La quasi totalità degli intervistati (94%) conferma che al fine di accelerare la ripresa siano necessarie nuove competenze professionali, il 56% che sono necessarie nuove figure. Tra le competenze maggiormente utili stanno quelle manageriali (42%) e tecnologiche (40%), che se presenti possono favorire anche in periodo di crisi lo sviluppo di strategie adeguate a tenere vivo il mercato. Sono infatti sempre più necessarie figure ibride; soltanto poco più della metà del campione, tuttavia, afferma che tali figure “ibride” fossero già presenti prima dell’avvento del COVID 19, mentre per il 22% non sono ancora presenti ma lo saranno a breve termine.

Risultati e trend nel mercato dell’arte

Il primo semestre 2020 ha confermato il trend già iniziato l’anno precedente contraddistinto da ridotta disponibilità di opere top quality e crescente e contestuale cautela dei collezionisti nella fase di acquisto, con un conseguente calo del fatturato per le case d’asta. Il numero di aste live dedicate al comparto della pittura che hanno superato il milione di dollari da Christie’s, Sotheby’s e Phillips, secondo il nostro campione d’analisi, si è ridotto del 64,9% rispetto allo stesso periodo del 2019, con un conseguente e deciso crollo del fatturato complessivo (72,1%). Le aste online sono state un’alternativa ma principalmente per la compravendita di beni da collezione con valori contenuti (prezzo medio dei lotti al di sotto dei 13.000 dollari). A partire da giugno le nuove aste in formato “ibrido”, ossia metà live e metà in streaming, si sono da subito affermate come nuovo possibile strumento chiave per mantenere vivo il mercato anche nel secondo semestre di questo anno così particolare, consentendo alle principali case d’asta di tirare un respiro di sollievo.

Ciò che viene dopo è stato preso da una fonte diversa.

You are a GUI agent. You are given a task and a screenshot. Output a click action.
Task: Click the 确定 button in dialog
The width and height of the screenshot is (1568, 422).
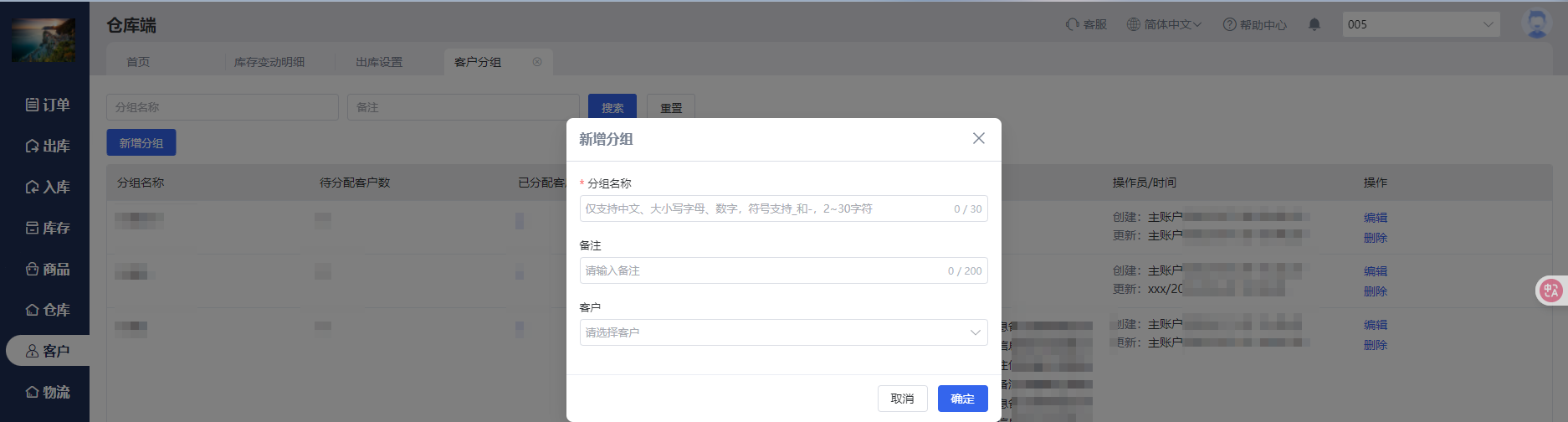[x=962, y=399]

Affrontare la crisi: le scelte strategiche di Sotheby’s, Christie’s e Phillips

Sotheby’s è la casa d’aste che si è dimostrata maggiormente in grado di sopportare la crisi, grazie alla forte presenza digitale costruita nel tempo, con un fatturato nei primi 7 mesi di $2,5 Mld. Diversa invece la strategia di Christie’s, che ha puntato meno sull’online e ha utilizzato questi mesi per riorganizzare la propria struttura. Ha inoltre rinsaldato collaborazioni in Asia e diverse iniziative a sostegno della lotta alla pandemia, anche attraverso la valorizzazione di artisti emergenti. Anche per Philips il periodo non è stato facile, ma ha lavorato per attirare bidder e collezionisti giovani, grazie ad una strategia dinamica che da qualche anno si focalizza sull’online di qualità, soprattutto per l’arte contemporanea e per il design.